Let's get on each others' calendars.

How AWS Auto Scaling Works

(It’s a Thermostat)

When heating prices rose by 28% we all felt the squeeze. We had to re-evaluate how much we were willing (or able) to spend to keep our homes at a set, comfortable temperature. It’s a balancing act between being warm and comfortable, and not spending a huge chunk of your wages to be like that.

Autoscaling with AWS is similar, in that AWS can maintain a specific resource application performance by automatically scaling the resources in your environment according to present or historical traffic and usage data.

It’s basically the thermostat of your AWS account.

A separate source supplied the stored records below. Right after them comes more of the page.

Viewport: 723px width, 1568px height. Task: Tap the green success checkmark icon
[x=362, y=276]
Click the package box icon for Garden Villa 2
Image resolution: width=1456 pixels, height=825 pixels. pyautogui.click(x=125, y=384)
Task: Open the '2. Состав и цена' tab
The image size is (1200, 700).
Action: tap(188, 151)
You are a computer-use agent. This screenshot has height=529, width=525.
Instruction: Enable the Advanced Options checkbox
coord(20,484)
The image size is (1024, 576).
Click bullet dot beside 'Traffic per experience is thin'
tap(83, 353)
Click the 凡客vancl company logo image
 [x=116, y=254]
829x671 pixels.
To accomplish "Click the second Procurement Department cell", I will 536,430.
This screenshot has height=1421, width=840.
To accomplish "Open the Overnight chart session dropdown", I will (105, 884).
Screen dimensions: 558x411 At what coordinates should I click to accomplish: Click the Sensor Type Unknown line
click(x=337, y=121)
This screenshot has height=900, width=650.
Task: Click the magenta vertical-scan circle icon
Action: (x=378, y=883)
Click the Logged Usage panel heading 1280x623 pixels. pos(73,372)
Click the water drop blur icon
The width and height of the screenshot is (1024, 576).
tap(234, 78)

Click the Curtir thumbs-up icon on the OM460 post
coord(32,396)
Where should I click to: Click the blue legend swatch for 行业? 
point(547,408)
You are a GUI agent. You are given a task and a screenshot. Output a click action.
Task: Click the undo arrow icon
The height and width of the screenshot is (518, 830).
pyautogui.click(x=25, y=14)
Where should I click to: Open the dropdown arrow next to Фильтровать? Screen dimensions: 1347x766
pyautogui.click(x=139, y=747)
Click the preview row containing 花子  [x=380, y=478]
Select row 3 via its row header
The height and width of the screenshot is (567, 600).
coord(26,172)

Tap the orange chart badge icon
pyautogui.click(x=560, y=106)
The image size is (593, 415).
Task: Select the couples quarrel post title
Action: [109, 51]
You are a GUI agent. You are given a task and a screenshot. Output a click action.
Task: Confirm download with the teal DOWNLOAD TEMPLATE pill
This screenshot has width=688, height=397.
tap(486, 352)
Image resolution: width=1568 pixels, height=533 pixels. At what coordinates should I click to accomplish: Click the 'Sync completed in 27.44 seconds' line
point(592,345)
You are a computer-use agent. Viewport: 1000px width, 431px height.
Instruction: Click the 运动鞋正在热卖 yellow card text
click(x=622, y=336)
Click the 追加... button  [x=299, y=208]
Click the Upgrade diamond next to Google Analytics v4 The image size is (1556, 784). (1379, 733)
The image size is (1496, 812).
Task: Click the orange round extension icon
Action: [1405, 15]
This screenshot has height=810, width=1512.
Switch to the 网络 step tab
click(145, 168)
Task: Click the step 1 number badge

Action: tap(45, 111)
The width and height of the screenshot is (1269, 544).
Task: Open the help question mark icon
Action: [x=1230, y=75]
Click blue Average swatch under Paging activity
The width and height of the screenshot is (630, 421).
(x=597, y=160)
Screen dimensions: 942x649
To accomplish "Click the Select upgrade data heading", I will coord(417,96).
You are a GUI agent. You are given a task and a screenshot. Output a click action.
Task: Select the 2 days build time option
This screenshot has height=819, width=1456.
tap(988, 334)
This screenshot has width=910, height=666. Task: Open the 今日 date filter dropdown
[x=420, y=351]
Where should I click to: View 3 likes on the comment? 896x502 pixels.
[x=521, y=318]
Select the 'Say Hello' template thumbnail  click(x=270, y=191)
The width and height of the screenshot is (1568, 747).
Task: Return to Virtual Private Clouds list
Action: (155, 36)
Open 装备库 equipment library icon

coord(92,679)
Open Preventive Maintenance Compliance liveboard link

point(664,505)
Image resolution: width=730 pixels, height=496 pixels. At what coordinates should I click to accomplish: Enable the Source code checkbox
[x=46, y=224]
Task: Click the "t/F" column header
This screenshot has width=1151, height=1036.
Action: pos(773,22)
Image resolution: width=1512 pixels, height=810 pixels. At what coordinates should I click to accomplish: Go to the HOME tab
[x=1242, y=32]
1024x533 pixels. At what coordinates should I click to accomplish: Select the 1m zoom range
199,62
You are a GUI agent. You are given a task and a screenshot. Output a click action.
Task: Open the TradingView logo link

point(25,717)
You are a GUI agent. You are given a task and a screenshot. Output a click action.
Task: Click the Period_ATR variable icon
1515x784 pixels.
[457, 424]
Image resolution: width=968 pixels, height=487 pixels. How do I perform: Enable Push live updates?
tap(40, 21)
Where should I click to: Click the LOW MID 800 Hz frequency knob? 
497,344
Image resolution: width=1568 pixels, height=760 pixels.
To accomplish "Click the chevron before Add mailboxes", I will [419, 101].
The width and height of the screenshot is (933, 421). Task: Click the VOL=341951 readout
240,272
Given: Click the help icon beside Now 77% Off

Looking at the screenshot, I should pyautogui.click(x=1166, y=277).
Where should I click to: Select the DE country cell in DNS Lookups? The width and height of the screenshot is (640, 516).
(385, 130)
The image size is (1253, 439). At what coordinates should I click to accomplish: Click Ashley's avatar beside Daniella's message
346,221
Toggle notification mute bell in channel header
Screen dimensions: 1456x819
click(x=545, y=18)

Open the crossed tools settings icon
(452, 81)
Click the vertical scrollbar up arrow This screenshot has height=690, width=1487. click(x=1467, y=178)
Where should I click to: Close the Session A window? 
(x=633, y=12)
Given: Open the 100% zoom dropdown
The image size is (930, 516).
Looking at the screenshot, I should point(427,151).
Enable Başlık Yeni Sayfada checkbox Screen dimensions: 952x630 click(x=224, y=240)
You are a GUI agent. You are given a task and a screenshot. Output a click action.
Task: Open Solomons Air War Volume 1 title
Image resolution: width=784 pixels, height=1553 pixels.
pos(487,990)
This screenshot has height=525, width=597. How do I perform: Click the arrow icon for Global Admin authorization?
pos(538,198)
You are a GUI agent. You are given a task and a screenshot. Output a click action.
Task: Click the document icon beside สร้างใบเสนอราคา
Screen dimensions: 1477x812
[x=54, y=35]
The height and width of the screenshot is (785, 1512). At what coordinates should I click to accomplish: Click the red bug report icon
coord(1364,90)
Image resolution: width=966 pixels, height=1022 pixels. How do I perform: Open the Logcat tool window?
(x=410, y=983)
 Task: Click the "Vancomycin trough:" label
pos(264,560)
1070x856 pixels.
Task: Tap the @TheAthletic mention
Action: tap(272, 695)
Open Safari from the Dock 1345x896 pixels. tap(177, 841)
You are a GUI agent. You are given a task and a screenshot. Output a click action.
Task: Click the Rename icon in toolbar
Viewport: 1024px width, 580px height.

That’s why we’re going to teach you all about it today! We’ve split this post up into the following sections to make it easier to read:

  • What is Auto Scaling in AWS?
  • What is AWS Application Auto Scaling?
  • Why AWS Auto Scaling is important
  • How to use AWS Auto Scaling
  • Common concerns with AWS Auto Scaling
  • AWS Auto Scaling; balancing availability, reliability, and cost

Let’s get started (and don’t touch the thermostat)!

What is Auto Scaling in AWS?

To scale in a traditional data center you’d need to literally expand your operations. You’d buy the servers and equipment required to meet your maximum possible capacity and performance, then expand further when you’d start to see performance degrade. This would leave you with a setup that could potentially handle your entire operations, but more often would be left sitting at lower capacity while you still pay for the full setup.

Let’s face it - nobody wants to pay for things that they don’t have to use. Cloud computing is no different in this capacity, but with the ability to provision resources instantly without purchasing real hardware, the need to account for sudden (sometimes massive) traffic spikes and inconsistent application loads means you have a lot more options.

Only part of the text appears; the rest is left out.